Canyoureadthis? I bet you can. How is it that we can read sentences without the spaces?

More to the point, how can we teach computers to read without spaces?

A nifty paper by Matt Mahoney, from the Florida Institute of Technology outlines one approach:

http://www.cs.fit.edu/~mmahoney/dissertation/lex1.html

The paper cites research by another scientist, showing that infants are able to parse the continuous sound of English before they are even able to speak their own first word.

Matt shows a way to apply stastical analysis to the breaks between characters and determine which breaks signify words. I need to put together something like it, if I choose to go that route for a project I'm working on.

But then I have to figure out how to words in get order the right. And that you do how do?

A puzzle for another day.

Satellite radio is the wave of the future. Higher-quality broadcasts, digital feeds, no commercials, and hundreds of channels. Even the equipment is cooler -- most interfaces display the names of the songs that are playing and can provide other information. It's just awesome.

Of course, if you want to listen to it, you have to buy a satellite receiver. Which is understandable. But then you have to pay an additional monthly subscription fee. Which is not understandable.

What if I were to walk down the street, screaming at the top of my lungs? It would irritate my neighbors, sure. But they'd get even more irritated when I told them that they had to pay me for the privilege of listening.

That's exactly what satellite radio is doing! A satellite broadcasts across a huge chunk of the country. The satellite broadcasts through my air, and through your air. The radio waves it emits might even now be causing cancerous mutations in our cells.

The government intervenes to ensure that companies don't step on each other's frequencies. Otherwise we would end up with an entire spectrum of unusable space, as companies block each other out. But there is no clear reason for the government to enforce the companies' decisions to lock their content and charge for it.

If I build my own receiver and write some software to decode the signal, why should that be illegal? If I broke into Sirius' corporate headquarters and stole the specs for their encryption, fine. Are they arguing that the encryption method is patented? I bet they never filed for the patent on it.

Hrm.

Machine translation never ceases to amuse me! (I'm pretty easily amused.)

I did a Google search for [utada hikaru single collection] and Amazon.jp came up first. Following the "translate this page" link, I was presented with the following:

Price
Price: XXYEN 2,753 (including tax) as for this commodity being domestic delivery charge free, we report! As for details this way It can utilize also payment on delivery.

Reviews
Being something which is written by the your other customer it does the customer review * pickup & the customer review. The case of purchase please utilize with customer himself last judgement.
Your review is recorded before the sight.

Recommendations
The person who buys this CD has bought also such a CD:
# Wish You The Best warehouse wooden flax robe
# Someone's request Kanai う time space/large house Tada ヒカル
# A BEST beach promontory ayu seeing

User Review
5つ星のうち5Waiting, it increased, (HBAR - * HBAR), 2005/10/08
レビュアー: ミキ northeast
Variegated favorite me taking the tune of the space/large house Tada ヒカル, 1 it is highest!
Sometimes the favorite, the tune which the space/large house Tada ヒカル does not like it being, you did not buy the album easily.
This album comes off and is not well being to be the cousin taking, how.

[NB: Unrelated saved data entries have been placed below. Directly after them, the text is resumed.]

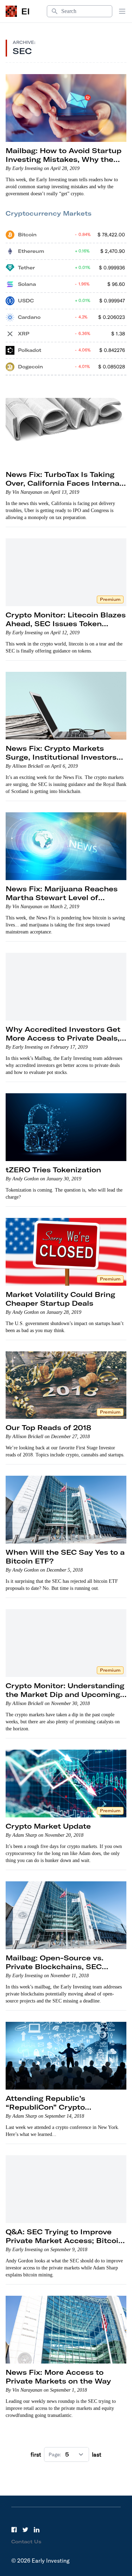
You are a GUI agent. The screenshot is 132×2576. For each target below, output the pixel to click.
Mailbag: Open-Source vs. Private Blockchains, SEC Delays (54, 1966)
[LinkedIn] (36, 2529)
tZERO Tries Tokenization (53, 1169)
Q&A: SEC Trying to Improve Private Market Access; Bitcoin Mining (64, 2240)
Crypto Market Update (48, 1826)
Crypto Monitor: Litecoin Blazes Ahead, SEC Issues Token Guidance (66, 623)
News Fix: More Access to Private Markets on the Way (58, 2376)
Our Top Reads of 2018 (48, 1427)
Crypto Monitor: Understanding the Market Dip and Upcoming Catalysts (65, 1694)
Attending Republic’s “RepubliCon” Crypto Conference (45, 2107)
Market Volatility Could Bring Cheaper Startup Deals (60, 1298)
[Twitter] (25, 2529)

It is possible to be the feeling which the lyric you speak in daily conversation don't you think? is. It was the lyric which you can make think.
Also voice has done simply, you say, or make sticky clearly and increase.
If listening it is not, loss! 1 is.

The whole thing is hilarious. But I must admit -- I can understand the gist of most of it. Certainly more than I got from looking at the Japanese text!

I ran across a blog entry that talked about "Disruptive Technology." The definition given there shared space with the author's echo of Dvorak's assertion that 'disruptive technology' is not a useful term.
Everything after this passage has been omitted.